> Short task 1
In the film recap, what is the name of Padraic's pet miniature donkey?
> Short task 2
List every person named in the film recap.
> Short task 3
Echo the film recap word for word, beginning at the words "While Padraic treasured" and stopping after "ending their friendship.".

> Source passage

## start

Padraic could not accept losing his best friend. He wondered if he truly was a dimwit, but Siobhan consoled him. Siobhan was aware that her brother was quite dull, but she also knew the pain of being a laughingstock. She had spent most of her life keeping her face buried in books; she had not married and took the responsibility of looking after her brother. She was often taunted for being a single woman, and there were days when all she wanted to do was run far away from the close-minded people of the island town. Apart from the support of his sister, Padraic had the company of his friend, Dominic. Dominic was considered the dullest person on the island. He enjoyed Padraic’s company because, unlike all the men he knew, Padraic was an honest person. Dominic’s life was far from easy; his father, a policeman, physically and sexually abused him on a regular basis. Padraic once asked his father to stop the torture, but instead, he was beaten to the ground. Colm had witnessed the scuffle, and he helped Padraic get on his cart and sat next to him on his way home. Padraic felt hopeful after this incident, but Colm was not ready to rebuild their friendship.
While Padraic treasured Colm’s niceness, Colm had lately realized that niceness meant very little in the world they were living in. He knew he would not be remembered for being a nice man, but if he created good music, people would remember him. But Padraic did not care about the renowned musicians; in his small world, he remembered people based on their good behavior, and he believed that was what mattered in life. For the first time, Colm was impressed by Padraic’s argument, though that did not affect his opinion on ending their friendship.
One of the most intriguing characters in “The Banshees of Inishirin” is Mrs. McCormick. She is a blend of a Shakespearean witch and a gossip monger who had her eyes and ears on every villager and their best-kept secrets. Her predictions were not necessarily precise, but she had an aura of darkness and grimness that will eventually settle over the village.
‘The Banshees of Inisherin’ Ending Explained: Did Padraic and Colm Become Friends Again?
The situation turned grim once Colm started to chop his fingers, as he had promised to do if Padraic contacted him. Padraic never thought he was serious about it, but now it was obvious that he meant what he said. While chopping his finger off was painful to begin with, eventually, it became bearable. It only dawned on him that by chopping his fingers, he would be unable to compose music when Siobhan pointed it out. Colm was not thinking through the decisions he was making. Maybe it truly was his way of keeping himself entertained before dying.
Siobhan received an employment letter from a library on the mainland. She wanted to get away from the island, and Peadar’s hateful comment made her all the more certain about her decision. Leaving her brother was not easy, but she figured that he needed to get a hold of his life without her constant assistance. Not only did Padraic lose her sister that day, but also his only friend, Dominic. When he disclosed how he lied to a music student to keep him away from Colm, Dominic felt disgusted. He could not believe that Padraic could stoop so low. He refused to be friends with the now-mean Padraic. With Siobhan and Dominic gone, Padraic was all alone. He only had his pet miniature donkey, Jenny, to comfort him, but Colm took that from him as well. When Padraic was gone, Colm threw the remaining four fingers at his house.

## end

> Record set
## start

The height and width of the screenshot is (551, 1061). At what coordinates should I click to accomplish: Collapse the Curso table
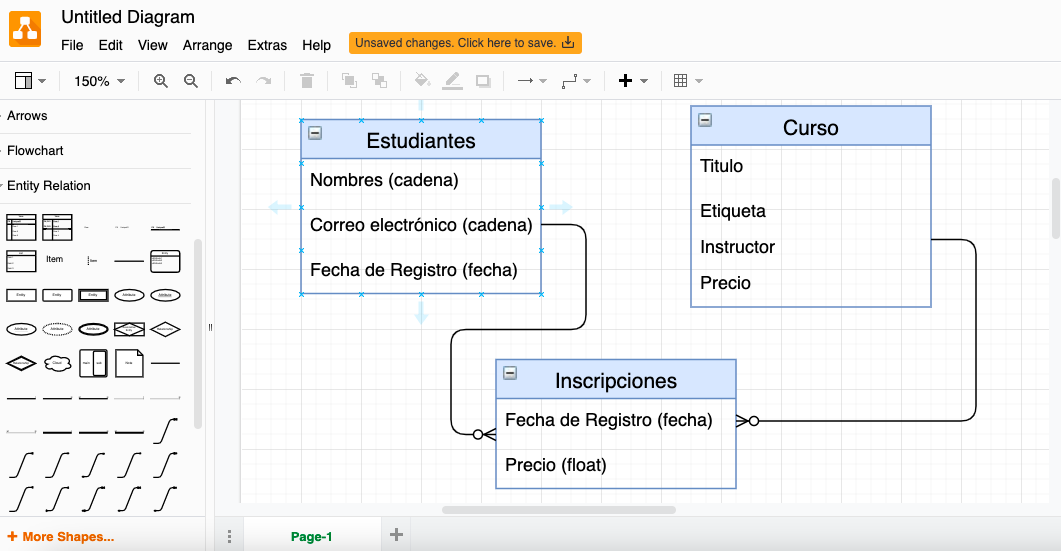[705, 120]
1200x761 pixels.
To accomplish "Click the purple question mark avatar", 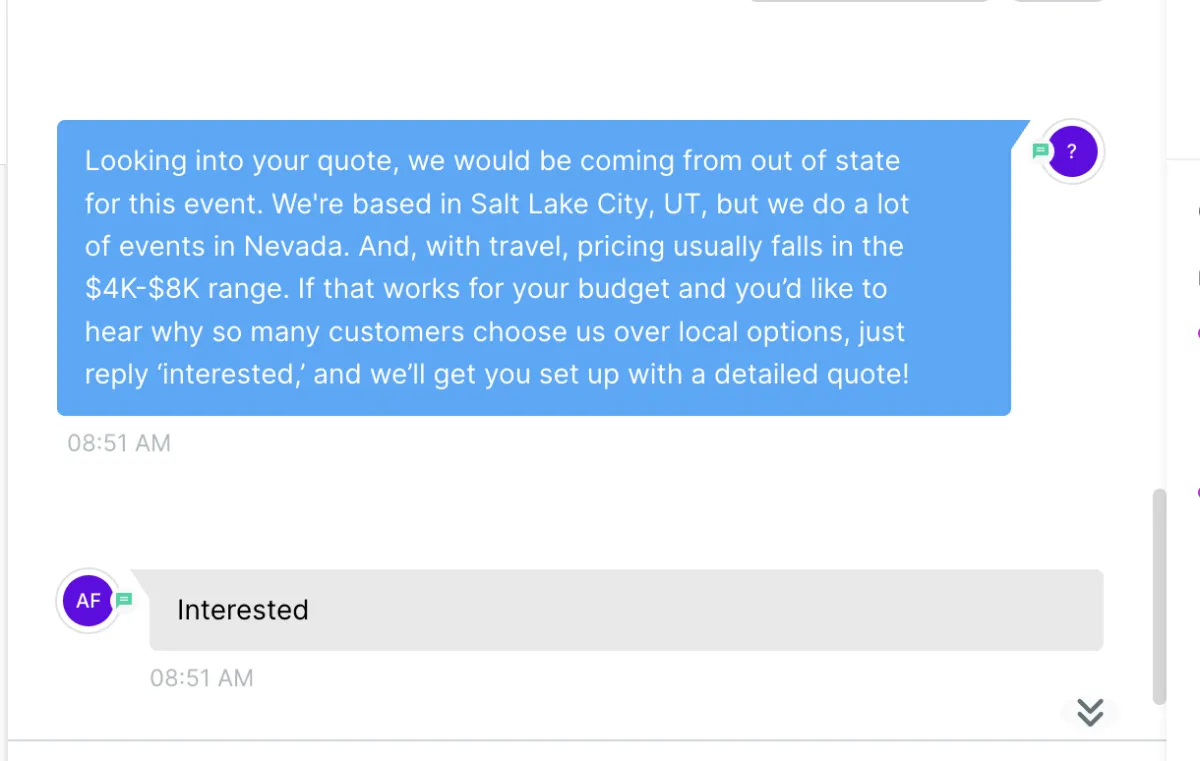I will tap(1072, 152).
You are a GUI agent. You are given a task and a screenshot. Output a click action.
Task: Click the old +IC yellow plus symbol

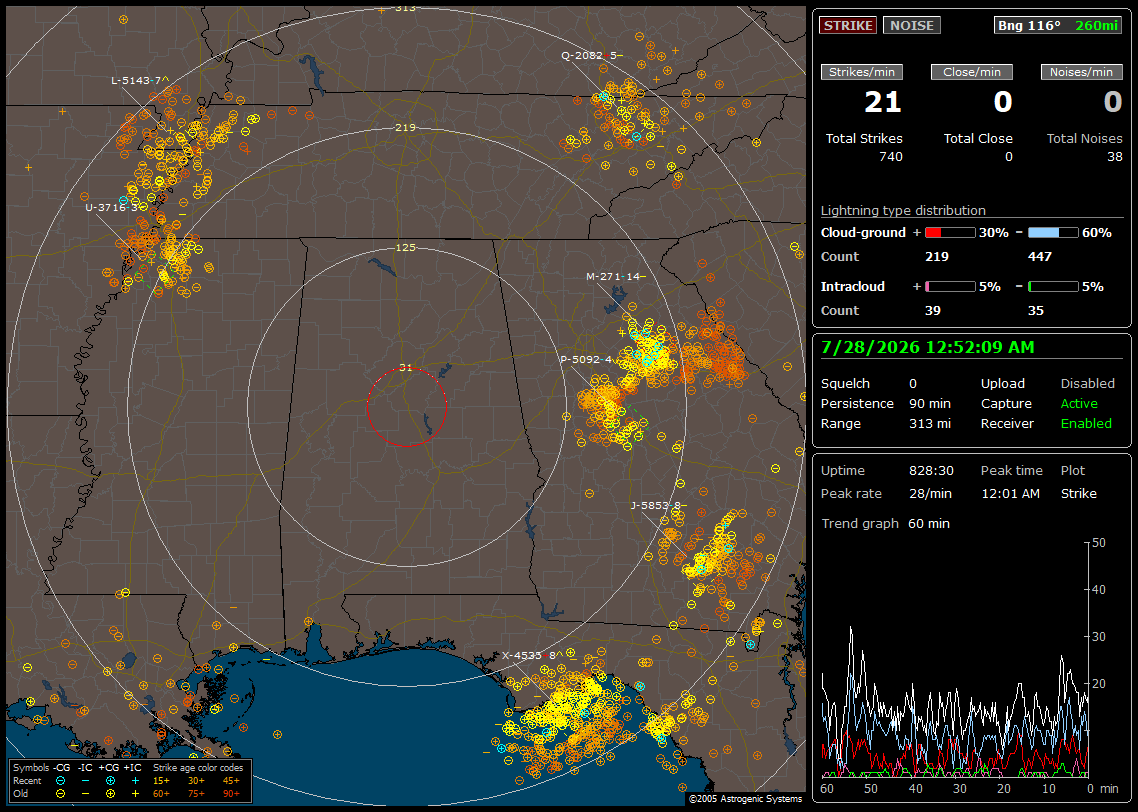[135, 794]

## end

> Right answer 1
Jenny

> Right answer 2
Padraic, Siobhan, Dominic, Colm, Mrs. McCormick, Peadar

> Right answer 3
While Padraic treasured Colm’s niceness, Colm had lately realized that niceness meant very little in the world they were living in. He knew he would not be remembered for being a nice man, but if he created good music, people would remember him. But Padraic did not care about the renowned musicians; in his small world, he remembered people based on their good behavior, and he believed that was what mattered in life. For the first time, Colm was impressed by Padraic’s argument, though that did not affect his opinion on ending their friendship.